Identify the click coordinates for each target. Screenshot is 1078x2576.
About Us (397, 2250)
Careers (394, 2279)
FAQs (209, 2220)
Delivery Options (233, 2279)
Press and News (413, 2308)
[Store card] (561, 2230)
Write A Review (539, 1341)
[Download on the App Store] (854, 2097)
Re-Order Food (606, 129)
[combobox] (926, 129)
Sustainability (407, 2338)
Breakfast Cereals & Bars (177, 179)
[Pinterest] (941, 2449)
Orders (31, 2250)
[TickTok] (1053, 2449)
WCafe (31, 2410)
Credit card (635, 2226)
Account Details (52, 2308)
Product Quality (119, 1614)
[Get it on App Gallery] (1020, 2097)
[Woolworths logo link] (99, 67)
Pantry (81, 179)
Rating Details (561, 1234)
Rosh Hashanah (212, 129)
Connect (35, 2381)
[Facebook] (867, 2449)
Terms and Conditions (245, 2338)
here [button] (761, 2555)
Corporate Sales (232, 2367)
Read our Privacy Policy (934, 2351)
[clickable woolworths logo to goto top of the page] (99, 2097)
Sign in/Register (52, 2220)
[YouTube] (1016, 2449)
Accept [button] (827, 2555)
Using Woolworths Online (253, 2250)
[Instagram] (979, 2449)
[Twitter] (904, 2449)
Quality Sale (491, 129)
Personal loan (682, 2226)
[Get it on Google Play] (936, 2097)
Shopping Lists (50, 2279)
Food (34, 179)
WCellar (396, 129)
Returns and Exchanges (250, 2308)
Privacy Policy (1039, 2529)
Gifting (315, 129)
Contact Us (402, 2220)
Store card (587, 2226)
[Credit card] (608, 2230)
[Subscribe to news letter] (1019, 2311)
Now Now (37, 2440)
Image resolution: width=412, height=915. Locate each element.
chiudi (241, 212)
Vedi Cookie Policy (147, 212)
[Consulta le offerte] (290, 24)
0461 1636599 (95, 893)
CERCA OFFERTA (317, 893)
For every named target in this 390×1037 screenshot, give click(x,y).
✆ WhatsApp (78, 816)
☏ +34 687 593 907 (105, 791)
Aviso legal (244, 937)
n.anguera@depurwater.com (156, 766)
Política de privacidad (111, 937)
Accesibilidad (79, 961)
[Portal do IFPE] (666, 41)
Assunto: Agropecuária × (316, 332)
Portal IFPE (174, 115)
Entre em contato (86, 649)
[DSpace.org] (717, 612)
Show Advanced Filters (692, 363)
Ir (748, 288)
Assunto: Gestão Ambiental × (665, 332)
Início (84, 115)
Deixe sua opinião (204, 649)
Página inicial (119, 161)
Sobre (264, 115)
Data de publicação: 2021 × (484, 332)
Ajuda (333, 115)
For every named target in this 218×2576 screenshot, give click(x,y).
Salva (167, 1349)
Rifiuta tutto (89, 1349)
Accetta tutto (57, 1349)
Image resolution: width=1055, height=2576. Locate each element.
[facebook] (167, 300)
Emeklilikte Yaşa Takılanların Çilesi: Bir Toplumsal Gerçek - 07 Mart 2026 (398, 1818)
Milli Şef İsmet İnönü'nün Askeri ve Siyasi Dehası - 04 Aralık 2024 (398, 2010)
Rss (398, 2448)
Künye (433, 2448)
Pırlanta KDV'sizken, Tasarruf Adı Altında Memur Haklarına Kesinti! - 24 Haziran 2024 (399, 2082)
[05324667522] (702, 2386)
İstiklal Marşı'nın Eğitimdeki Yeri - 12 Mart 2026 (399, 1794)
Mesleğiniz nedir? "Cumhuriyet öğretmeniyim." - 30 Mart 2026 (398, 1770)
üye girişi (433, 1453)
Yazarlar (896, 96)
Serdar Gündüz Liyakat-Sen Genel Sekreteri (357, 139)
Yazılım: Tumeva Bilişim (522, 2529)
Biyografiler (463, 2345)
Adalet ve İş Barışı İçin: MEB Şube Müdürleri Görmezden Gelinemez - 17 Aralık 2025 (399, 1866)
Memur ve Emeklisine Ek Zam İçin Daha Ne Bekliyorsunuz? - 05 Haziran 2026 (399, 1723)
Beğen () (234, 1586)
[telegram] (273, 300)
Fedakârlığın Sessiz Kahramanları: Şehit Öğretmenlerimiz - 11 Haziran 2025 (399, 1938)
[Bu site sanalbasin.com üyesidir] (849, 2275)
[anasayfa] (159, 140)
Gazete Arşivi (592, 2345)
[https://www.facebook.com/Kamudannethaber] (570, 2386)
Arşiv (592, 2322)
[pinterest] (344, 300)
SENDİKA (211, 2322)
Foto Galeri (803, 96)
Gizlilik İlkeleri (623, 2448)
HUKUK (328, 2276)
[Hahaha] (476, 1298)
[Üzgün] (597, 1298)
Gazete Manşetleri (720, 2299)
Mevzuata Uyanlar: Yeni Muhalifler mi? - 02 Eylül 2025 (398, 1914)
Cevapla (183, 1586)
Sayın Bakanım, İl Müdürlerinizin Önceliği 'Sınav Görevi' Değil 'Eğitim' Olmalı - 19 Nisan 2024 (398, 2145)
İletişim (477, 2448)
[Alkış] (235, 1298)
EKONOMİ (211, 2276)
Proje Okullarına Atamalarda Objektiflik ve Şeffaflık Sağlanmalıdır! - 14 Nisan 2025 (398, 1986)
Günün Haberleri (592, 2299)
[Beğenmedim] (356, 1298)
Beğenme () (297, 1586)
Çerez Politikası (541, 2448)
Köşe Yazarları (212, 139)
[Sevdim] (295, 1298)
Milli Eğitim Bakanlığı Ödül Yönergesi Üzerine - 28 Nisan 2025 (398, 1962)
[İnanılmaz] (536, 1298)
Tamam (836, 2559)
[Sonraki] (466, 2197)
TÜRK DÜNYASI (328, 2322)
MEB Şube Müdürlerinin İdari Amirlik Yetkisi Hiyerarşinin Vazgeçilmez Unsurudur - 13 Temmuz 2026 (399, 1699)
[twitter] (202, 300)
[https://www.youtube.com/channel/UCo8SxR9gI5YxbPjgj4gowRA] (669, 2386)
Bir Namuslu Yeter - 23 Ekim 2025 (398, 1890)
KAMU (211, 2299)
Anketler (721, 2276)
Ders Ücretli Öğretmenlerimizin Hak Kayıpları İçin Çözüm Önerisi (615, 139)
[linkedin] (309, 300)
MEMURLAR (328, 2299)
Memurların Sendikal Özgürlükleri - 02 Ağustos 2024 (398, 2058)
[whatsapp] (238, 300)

- _WHAT YOU SHOULD DO_
As the answer, set down only the lines from the data above between the one holding "CERCA OFFERTA (317, 893)" and the one holding "Ajuda (333, 115)", inclusive, exactly as they read.

- _THE ANSWER_
CERCA OFFERTA (317, 893)
For every named target in this 390×1037 screenshot, give click(x,y).
✆ WhatsApp (78, 816)
☏ +34 687 593 907 (105, 791)
Aviso legal (244, 937)
n.anguera@depurwater.com (156, 766)
Política de privacidad (111, 937)
Accesibilidad (79, 961)
[Portal do IFPE] (666, 41)
Assunto: Agropecuária × (316, 332)
Portal IFPE (174, 115)
Entre em contato (86, 649)
[DSpace.org] (717, 612)
Show Advanced Filters (692, 363)
Ir (748, 288)
Assunto: Gestão Ambiental × (665, 332)
Início (84, 115)
Deixe sua opinião (204, 649)
Página inicial (119, 161)
Sobre (264, 115)
Data de publicação: 2021 × (484, 332)
Ajuda (333, 115)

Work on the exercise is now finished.